To put it mildly, Jesus does not appear to care much for marriage and biological families. According to the Acts of the Apostles, the earliest Christian communities took that posture to heart, displaced the biological family with the “faith family” and created their own micro-economic system. Rather than establishing individual household units, Luke writes, those first Christians did not claim “ownership of any private possessions, but everything they owned was held in common” (4:32). Paul seems likewise to have been shaped by this radical, first-century reassessment of what family means. Paul worried that marriage was a distraction from the more important work of Christian ministry (1 Cor. 7:32-39). In his view, marriage was, at best, a last-ditch solution for those who could not otherwise control their lust (1 Cor. 7:9).

I’m not suggesting that the Bible is so out of touch with today’s world that we can’t read it anymore. To the contrary, my point is just this: precisely because even biblical writers seemed committed to subverting their own cultural standards for the sake of divinely good news, we can find the hope, the energy, the inspiration, and the divine cheer-leading to do the same thing today.

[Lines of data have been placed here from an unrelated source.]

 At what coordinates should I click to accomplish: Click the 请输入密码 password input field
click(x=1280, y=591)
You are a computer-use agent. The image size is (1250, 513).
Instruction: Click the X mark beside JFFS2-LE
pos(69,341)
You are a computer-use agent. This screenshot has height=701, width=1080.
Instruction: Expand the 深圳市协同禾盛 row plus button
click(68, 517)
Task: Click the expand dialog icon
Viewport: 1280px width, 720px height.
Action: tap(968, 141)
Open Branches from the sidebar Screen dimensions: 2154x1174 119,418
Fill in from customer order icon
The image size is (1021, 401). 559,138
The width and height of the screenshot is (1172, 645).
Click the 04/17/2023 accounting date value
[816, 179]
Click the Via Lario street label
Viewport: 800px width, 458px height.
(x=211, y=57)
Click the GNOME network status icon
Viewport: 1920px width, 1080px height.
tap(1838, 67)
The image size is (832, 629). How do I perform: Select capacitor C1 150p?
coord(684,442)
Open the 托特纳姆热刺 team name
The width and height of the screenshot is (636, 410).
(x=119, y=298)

We could do that, not just about the highly-charged notion of “family,” but about all sorts of questions and issues we face today — concerning economics, race and ethnicity, caring for the environment, transforming despairing loneliness into communal hope and affection — and so much more!

I’m eager to continue reading the Bible with others, in community, who seek ways to transform our world with a peculiar faith, an inspiring hope, and a transforming love (1 Corinthians 13:13). I believe the wide world is not just ready but eager and desperate for Christian communities to do precisely that. And it can begin, oddly enough, by reading the Bible together.

The Bible is truly a peculiar book – thank God!